Direction:
Reproduce verbatim everything from the beginning of the listing down through the line containing "(x=445, y=424)", including both ends. Omit the pictures.

Record list:
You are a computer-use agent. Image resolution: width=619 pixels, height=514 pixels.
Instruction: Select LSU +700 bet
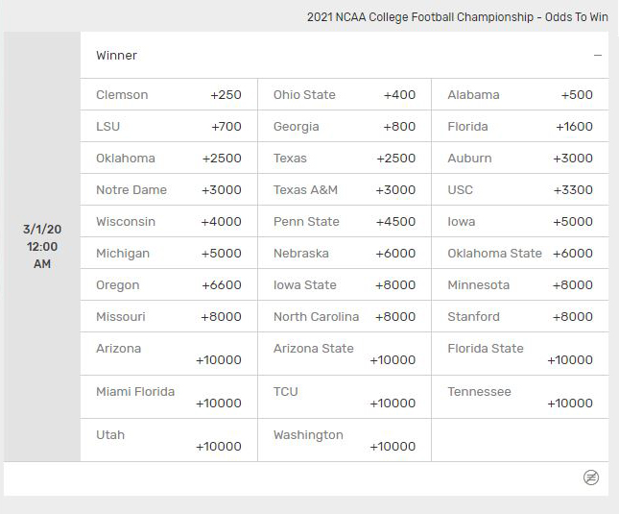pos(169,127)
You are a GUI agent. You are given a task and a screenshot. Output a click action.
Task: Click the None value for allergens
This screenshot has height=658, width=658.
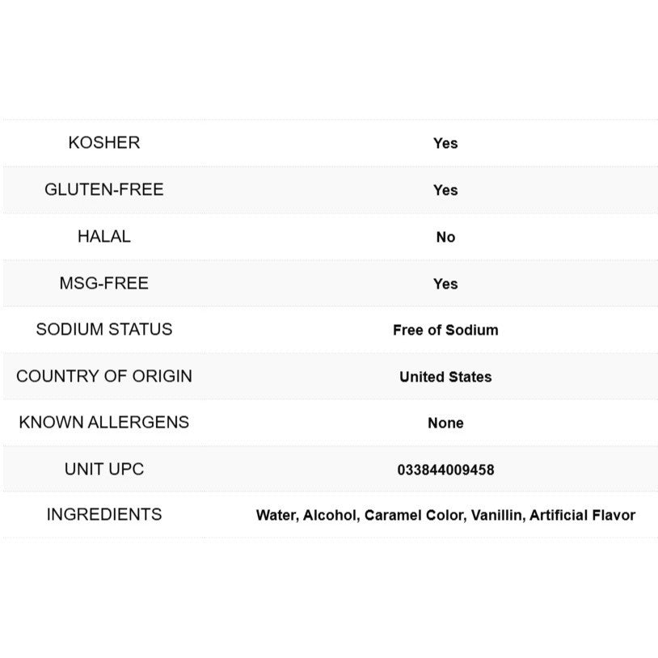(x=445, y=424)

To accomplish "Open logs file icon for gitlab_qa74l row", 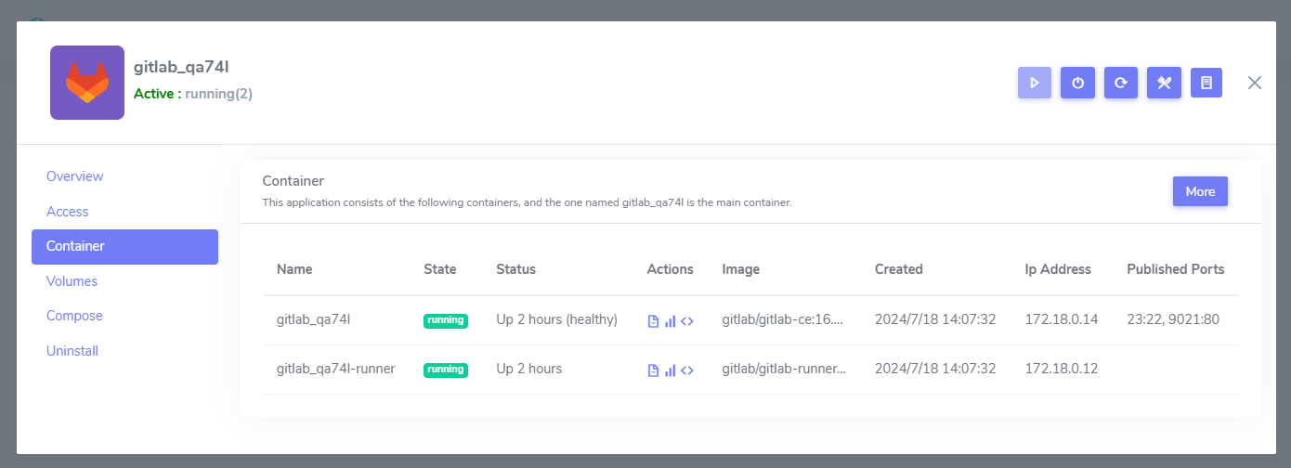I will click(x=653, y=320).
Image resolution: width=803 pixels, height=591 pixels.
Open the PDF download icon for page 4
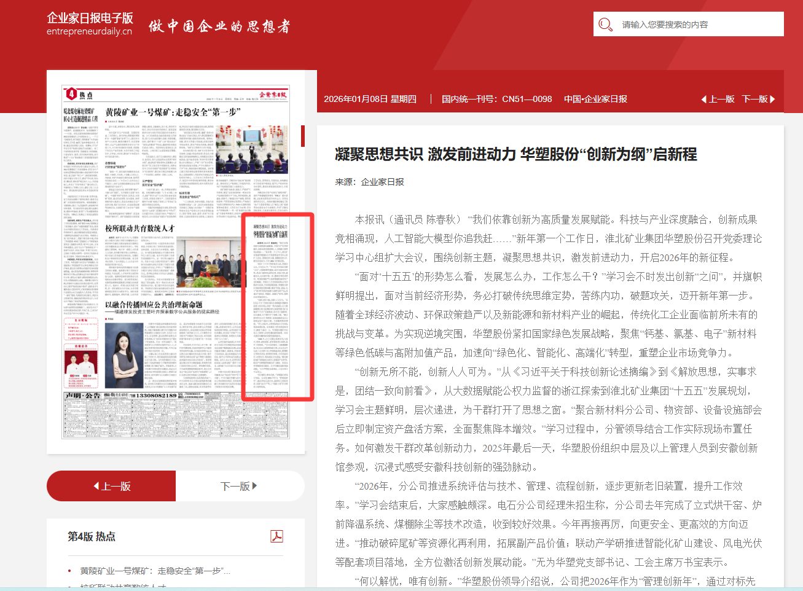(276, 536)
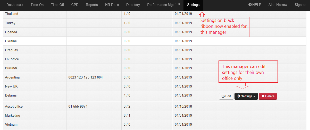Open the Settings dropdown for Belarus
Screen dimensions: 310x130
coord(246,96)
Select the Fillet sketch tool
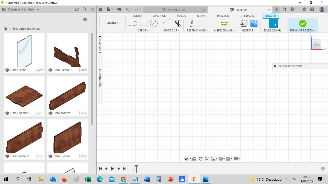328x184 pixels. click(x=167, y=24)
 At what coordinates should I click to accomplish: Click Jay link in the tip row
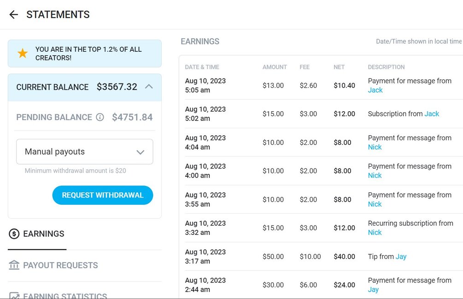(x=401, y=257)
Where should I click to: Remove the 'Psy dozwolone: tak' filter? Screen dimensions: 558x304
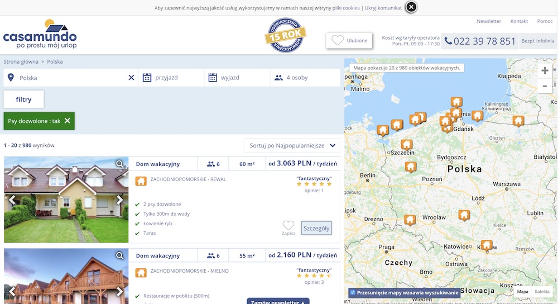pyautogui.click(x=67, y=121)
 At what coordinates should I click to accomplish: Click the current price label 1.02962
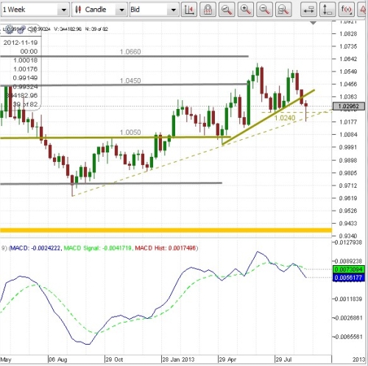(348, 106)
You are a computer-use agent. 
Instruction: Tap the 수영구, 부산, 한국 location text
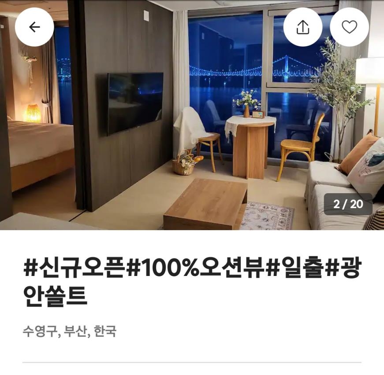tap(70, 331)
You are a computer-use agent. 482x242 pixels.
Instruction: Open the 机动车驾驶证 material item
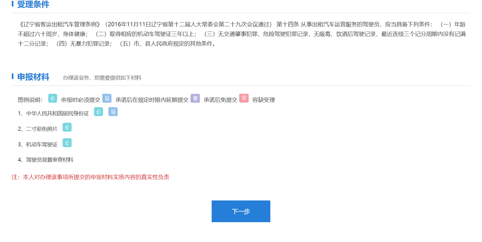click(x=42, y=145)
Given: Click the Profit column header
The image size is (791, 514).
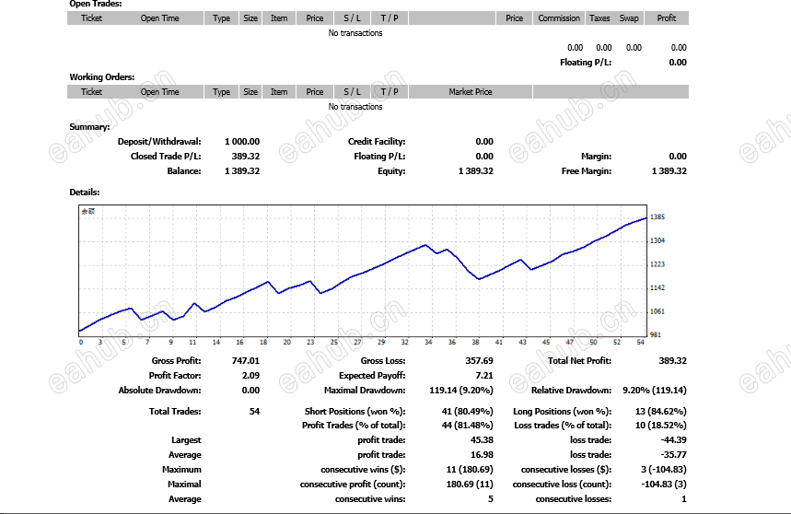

Task output:
You are a computer-use agent. Image resolution: width=619 pixels, height=514 pixels.
Instruction: Select LSU +700 bet
pos(169,127)
You are a GUI agent. You are given a task and a screenshot. Output a click action.
Task: Click the None value for allergens
This screenshot has height=658, width=658.
(x=445, y=424)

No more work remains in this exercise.